(TO BE DONE) Rewrite the lines of the material below as a numbered list, skipping any blank lines and leaving out the pictures.

··· INFORMATION GIVEN ···

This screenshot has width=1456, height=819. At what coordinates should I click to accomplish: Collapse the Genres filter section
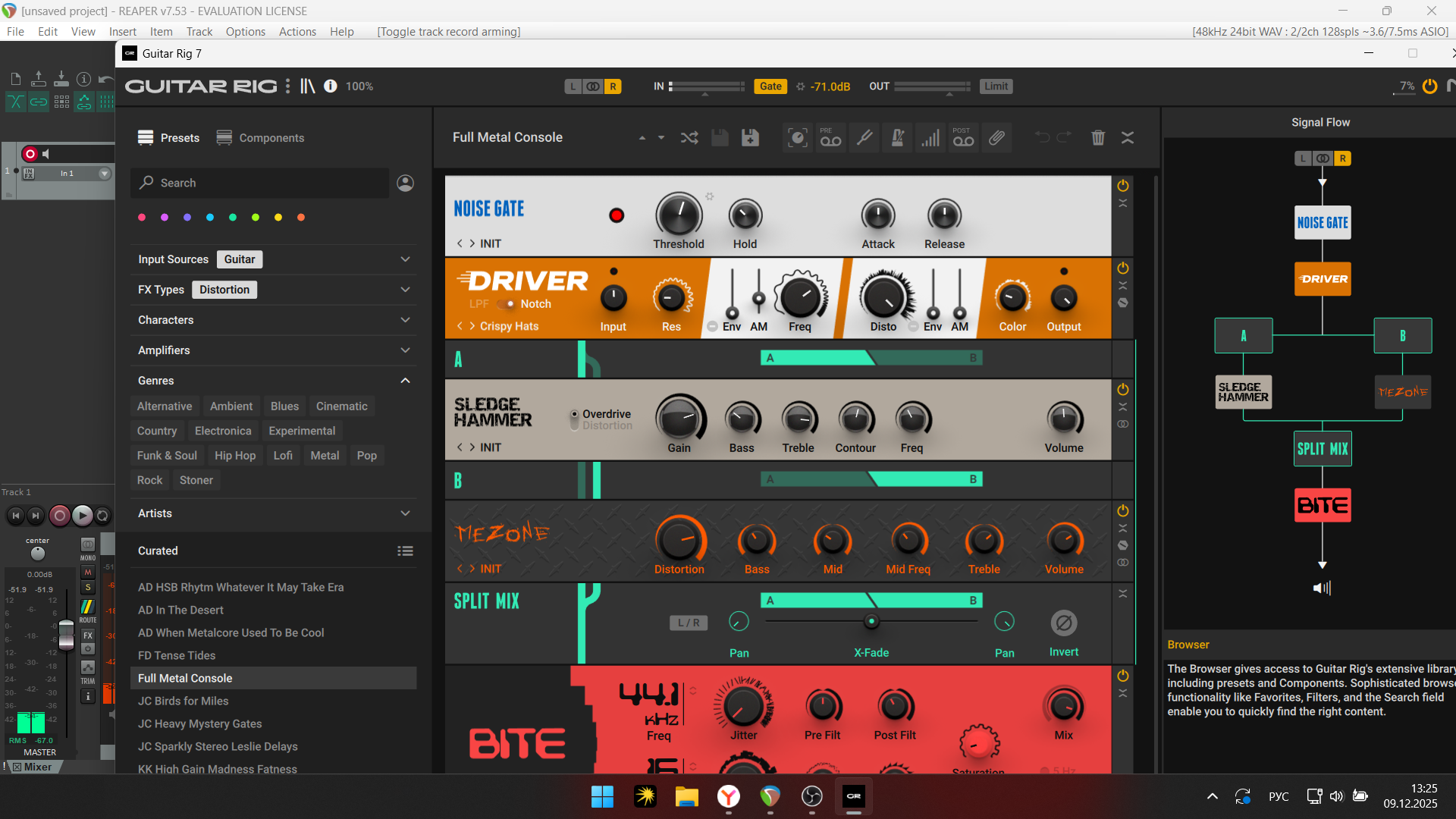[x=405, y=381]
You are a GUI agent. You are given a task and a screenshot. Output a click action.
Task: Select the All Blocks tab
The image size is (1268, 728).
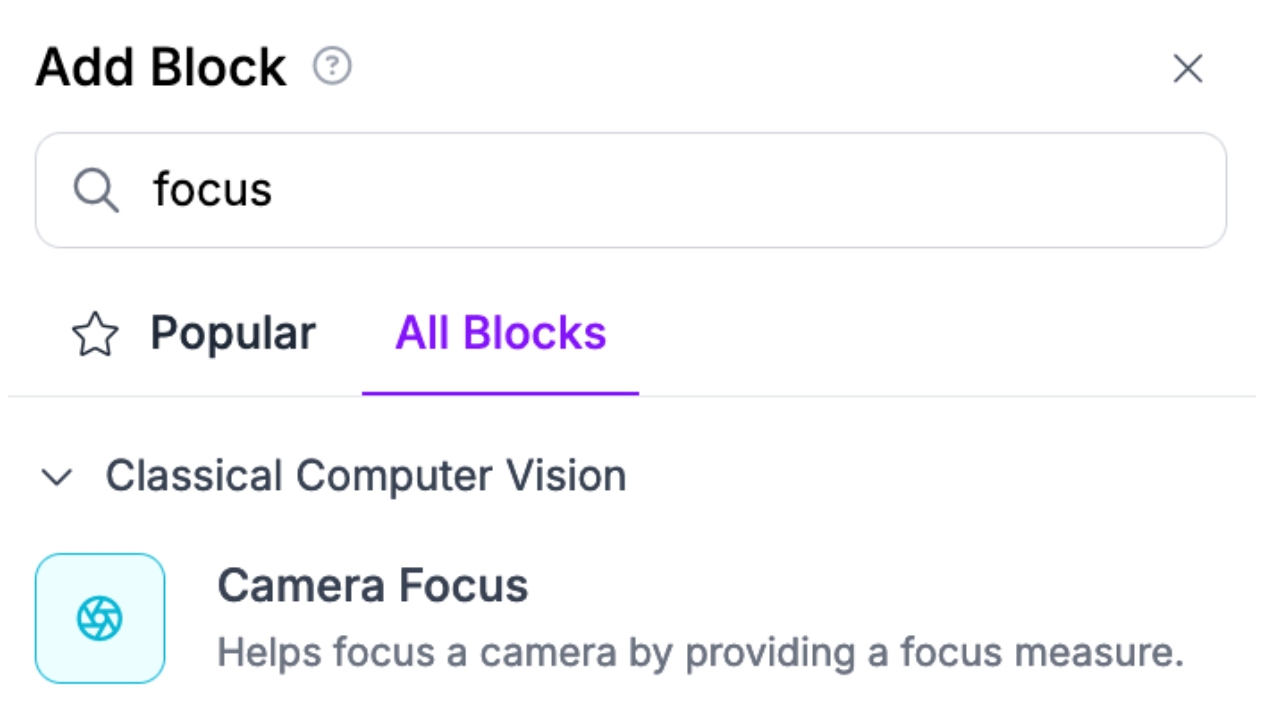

···

(RESPONSE TO THIS TASK)
1. This screenshot has width=1456, height=819. At what coordinates should I click to accomplish: Collapse the Genres filter section
2. [x=405, y=381]
3. You are a GUI agent. You are given a task and a screenshot. Output a click action.
4. Task: Select the All Blocks tab
5. The image size is (1268, 728).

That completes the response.